The casino has budgeted $30 million for entertainment in its first year, Allen said. That will fund over 300 nights of live music, comedy and drama. Carrie Underwood (June 29) and Pitbull (June 30) will be the first acts to perform there.
The casino will have no debt, being self-financed by Hard Rock and its local investment partners, Allen said. The resort plans to offer internet gambling and sports betting, if it is legalized.

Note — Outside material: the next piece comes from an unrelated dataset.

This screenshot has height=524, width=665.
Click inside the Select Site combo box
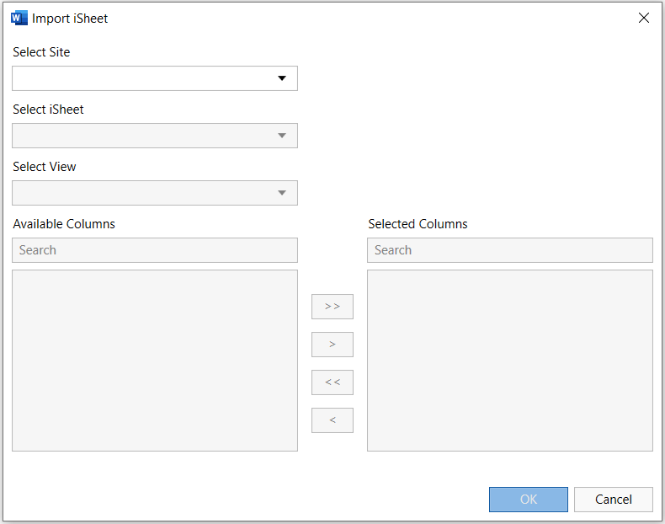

The Taj Mahal went bankrupt within a year of Trump's opening, and Trump lost control of it in a subsequent bankruptcy years later when bondholders took over. His friend and fellow billionaire Carl Icahn shuttered the Taj Majal in 2016, after failing to reach a labor agreement with Atlantic City's main casino workers' union.
Hard Rock bought it in March 2017 after repeatedly testing the waters in Atlantic City. It had proposed, then abandoned a plan for a smaller music-themed casino in 2011, and its executives considered buying Revel after that casino had gone dark.